Our daily bread

A million times has been confirmed – the house where bread is kneaded is the home of happy people. The smell of freshly baked bread goes through the walls, goes out into the streets, tickles the noses of passers-by. The smell is just as sweet to everyone – it preserves the heritage of the hearth, and the family gathered around it.

Bread dough requires engaging with it. Seemingly made up of ordinary, not at all sublime things – yeast, flour, water, a grain of salt, a few drops of olive oil – which are the basis of survival in the worst circumstances.

When mixed, the result is a pale and not at all attractive mixture. And then the housewife’s hands come. They will knead, squeeze, shape, caress, punch, threaten, tickle, crush, drive it to grow, and develop. And only then, with that boost, the chemistry will work, and the dough will start to flourish.

From that moment on, only the sky is a limit: you can make it a pastry roll, large bread, cake, pizza, stuffed, with seeds, with nuts, with herbs, with meat, fruit, chocolate. You can also store a small piece in yeast for the future dough.
I know some loves whose stories are like the one about bread. At first, these were ordinary, inconspicuous things – a superficial greeting, perhaps a small collaboration, some shared coffee. Nothing that would suggest the strength that is hiding in the combination of two people.


And then all of a sudden, after quite some time, as if triggered by the hand of a heavenly baker, something started, worked, opened. And the two of them began to look at each other with completely different eyes as if they were seeing each other for the first time. And there it was: and joint touches and chemical explosions. That pale dough suddenly woke up and began to flourish, overpowering and filling the world with the joy of being in two. It is interesting to note that in today’s world, characterized by the quickness of every kind, such love is long-lasting. Never-ending. Without exception. I’m not sure why this is so. Is the reason hidden in the sheer simplicity of starting without high expectations or in a relationship that has had time to mature? Or is it all in a secret that, just like bread dough, a relationship requires some strain and effort, some renunciation, and care? I do not know.

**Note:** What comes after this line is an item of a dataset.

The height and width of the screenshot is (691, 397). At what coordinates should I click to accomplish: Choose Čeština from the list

What I do know (because I screwed up a few times) is that if you add too much water, the dough will be soggy and inedible. And it won’t grow as it should if you put it in the oven too soon. And it will be tasteless if you do not season it with the right amount of salt and sugar. And it will be hard and unattractive if you rush it. And it will not smell as divine, homemade, bready unless it is RIGHT.
Therefore, make an effort. Patiently. Slowly and carefully. Step by step, giving the dough time. And before you think, it will show whether the recipe you choose is the best for you. Don’t worry if it is not. Just change the flour and perfect the process. Sooner or later, your bread will smell far and wide. As we said, the smell of freshly baked bread is the smell of a happy home. In the meantime, we can practice together, with delicious bread snacks, such as these which I collected the recipe somewhere in Liguria, the focaccia’s homeland.

TEXT – Karmela Vukov Colic
PHOTO – Robert Blaskovich



Put a deciliter of warm milk, a teaspoon of sugar and yeast in a bowl. Cover and let it rise. Pour 500 grams of flour into a large bowl, add in 2 teaspoons of finely chopped fresh rosemary and a tablespoon of salt, then add the raised yeast. Mix with lukewarm water to get soft and supple dough, and knead with your hands for at least 5 minutes. Place back in a bowl coated with olive oil, cover with a clean towel and let rise in a warm place for about 2 hours.

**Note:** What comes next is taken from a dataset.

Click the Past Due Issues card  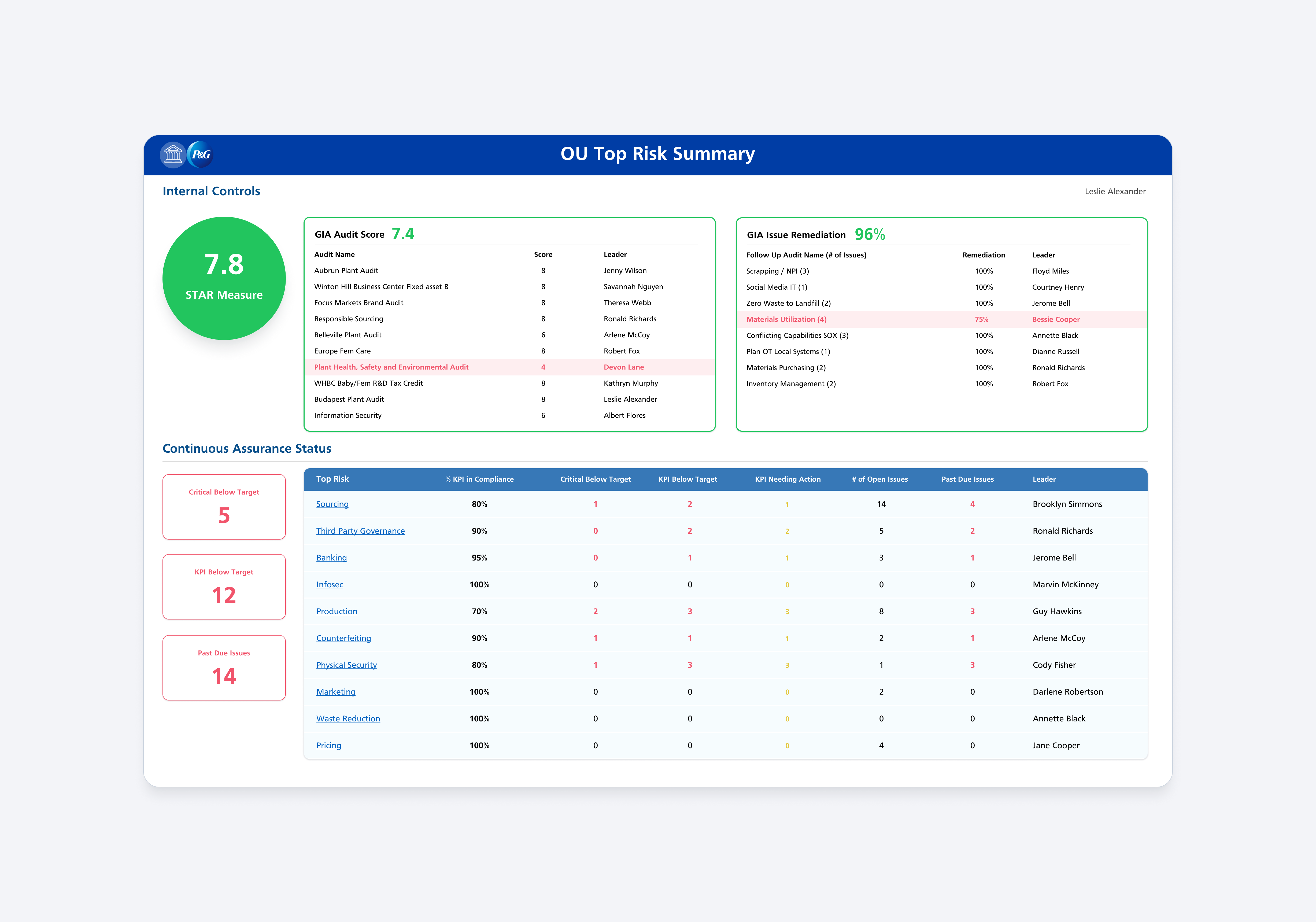(x=224, y=667)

Roll out the raised dough to 2 cm in height and place it in a greased and slightly salted baking sheet. Poke the surface with your fingertips and coat with olive oil. Top with olives, slices of salted anchovies, chopped dried tomatoes and rosemary, and a pinch of salt. Bake in a preheated oven at 180-200 degrees for twenty minutes until lightly golden. Serve sliced with a glass of good wine or beer.